Viewing and downloading
Navigating PDF files
Using Internet links
If display freezes
Printing PDF files
Why use PDF (Portable Document Format) files? The most important reason is to allow users in any country using different paper sizes and different computer operating systems to download files in their original format.
Some Eos reports are in Adobe Acrobat PDF format. If you do not have Acrobat Reader you can download a free copy from: http://www.adobe.com/products/acrobat/readstep.html
PDF documents can be read with different types of operating system (e.g. PC and Mac)
provided you have an Acrobat Viewer (free download see above).
PDF files can be viewed online or downloaded for viewing later.

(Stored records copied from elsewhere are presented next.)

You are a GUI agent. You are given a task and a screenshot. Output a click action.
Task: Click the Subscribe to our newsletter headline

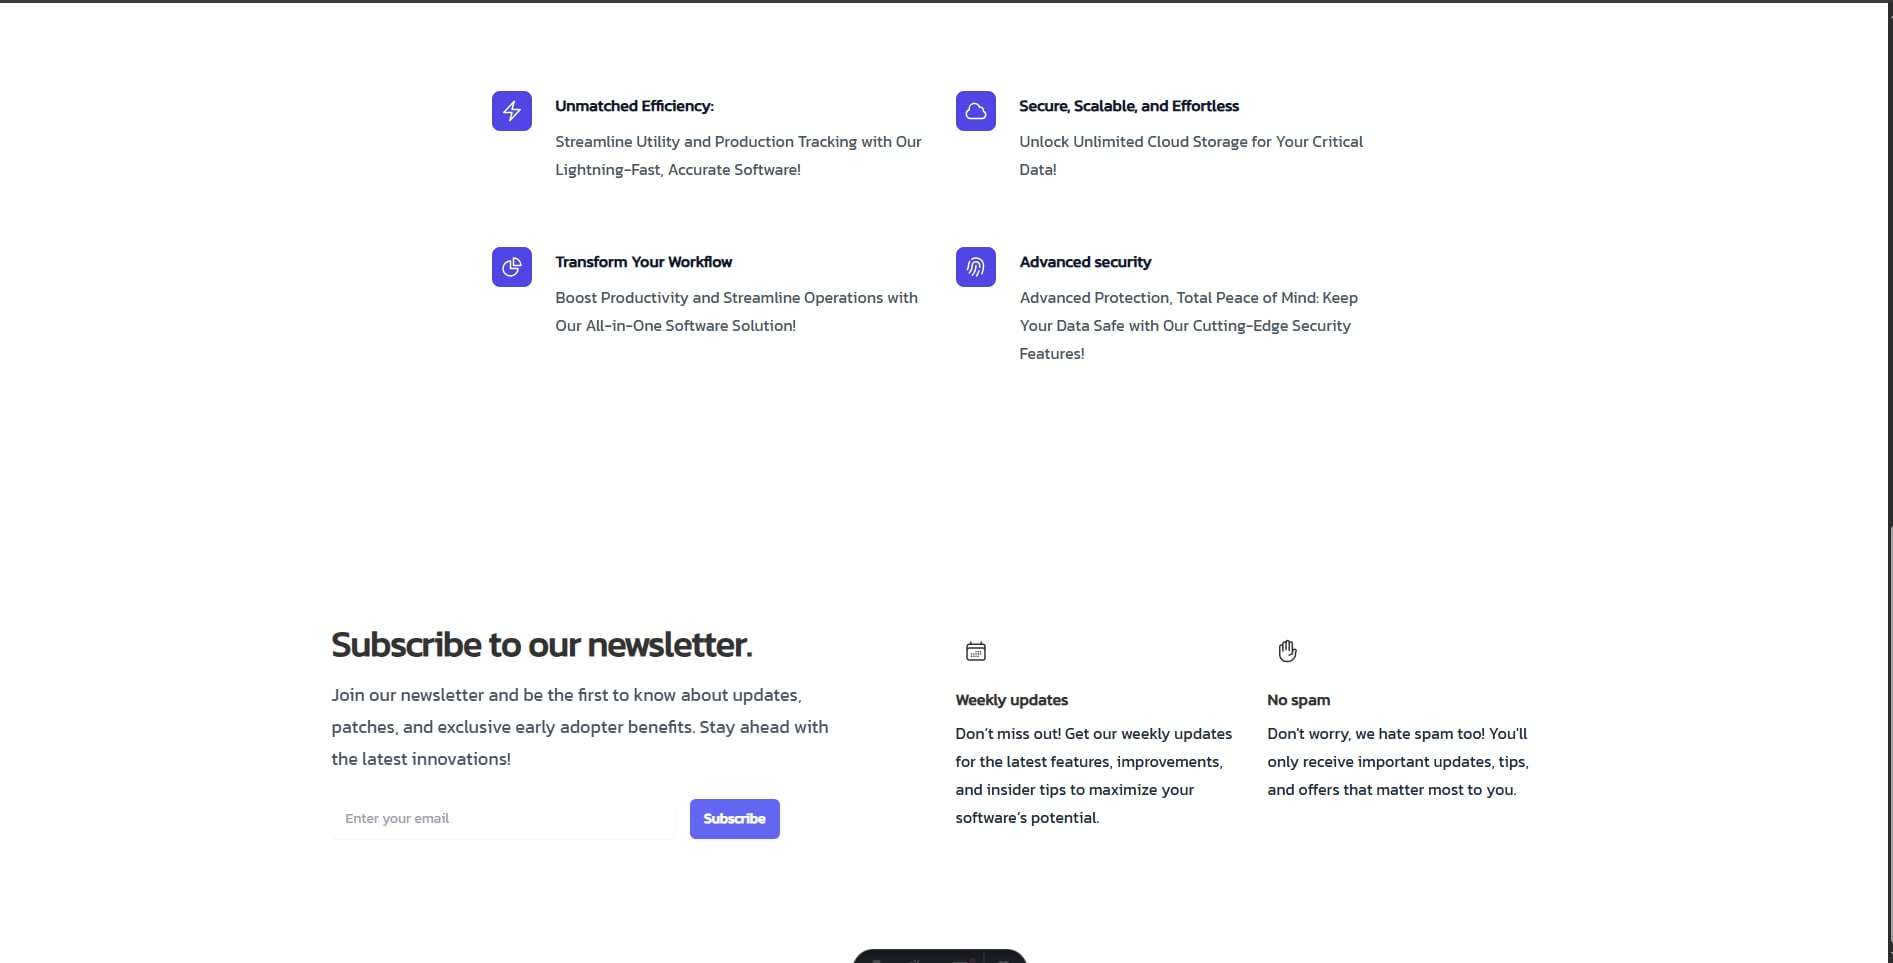point(541,645)
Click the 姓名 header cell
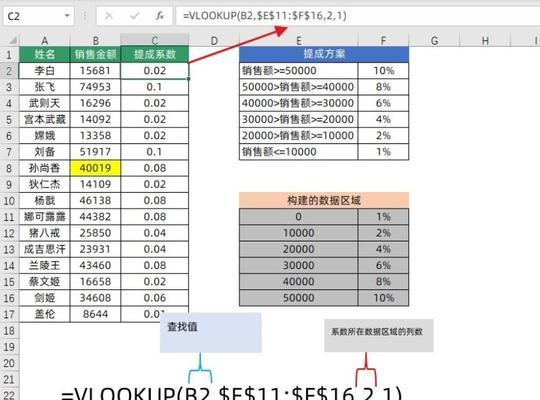The height and width of the screenshot is (400, 540). (44, 54)
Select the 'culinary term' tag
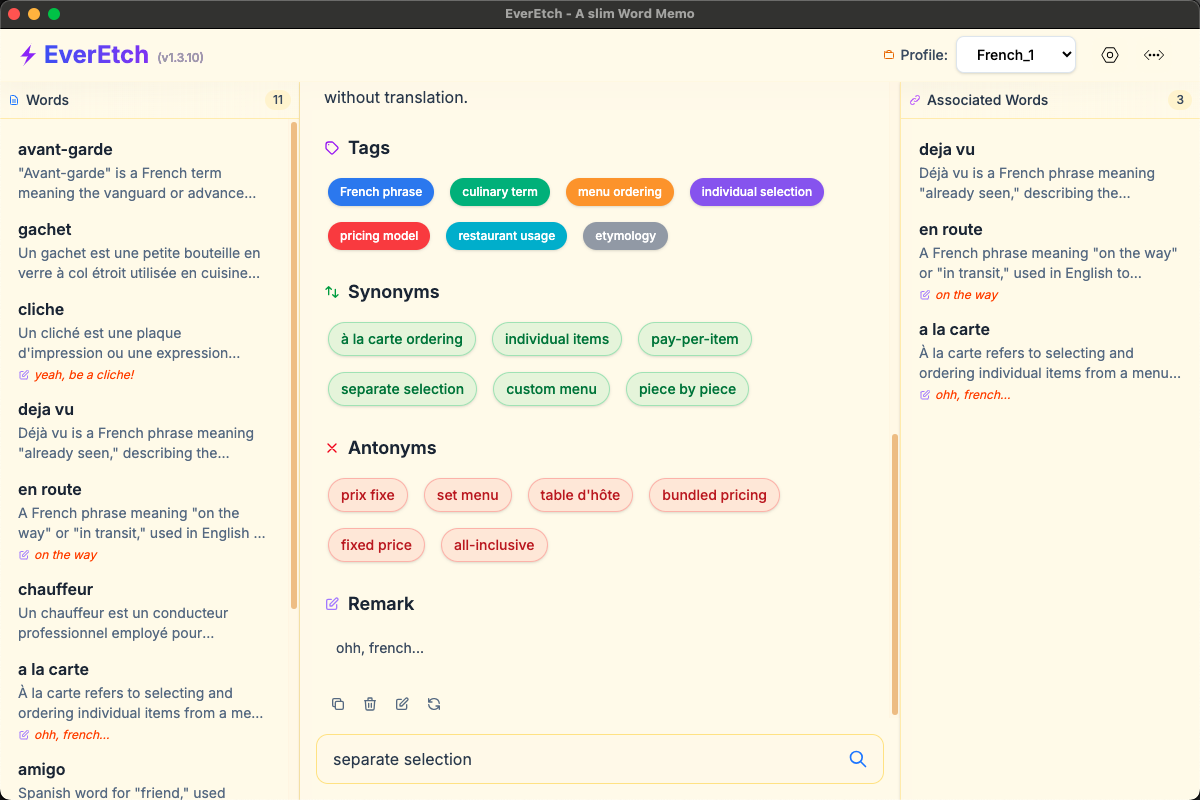 (x=499, y=192)
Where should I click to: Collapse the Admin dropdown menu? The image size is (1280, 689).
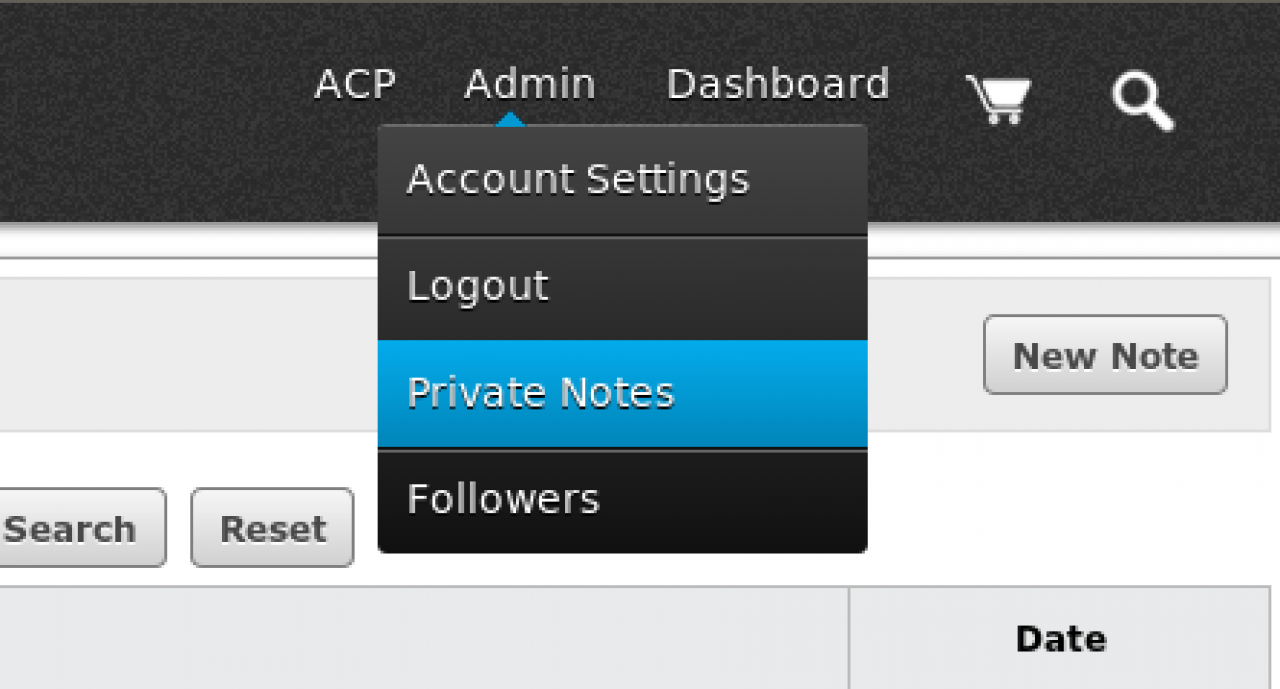[x=529, y=85]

Bookmarks and Internet links in Acrobat enable easy and quick ways for researchers to scan PDF reports and Internet sources.
Eos PDF documents have been formatted so that they can be downloaded, printed and used on-line. You may find it useful to print a copy first and then to view it online as well to visit the web links. The links give you access to all the quoted sources if a specific subject is of interest to you. For example the links in DU weapons 2001-2002 give access to several thousand pages of data from original sources.
When viewing online e.g. when downloading from this page use the Back arrow on your browser to get out of the Acrobat display back to the website.
PDF files have several features which make it easier and faster to "navigate" files. Forward and back arrows skip through the document a page at a time. Bigger arrows go back or forward to your last viewing point as in a web browser. This is useful to use links from the Index page to sections within the file and back to the Index.
If you have the latest version of Acrobat Reader a tab on the left called "Bookmarks" also works as a fast index to sections. The binoculars symbol allows to you to search for key words. The cursor looks like a hand but changes to a pointing finger over bookmark or Internet links (e.g. in the index to each section) or on weblinks.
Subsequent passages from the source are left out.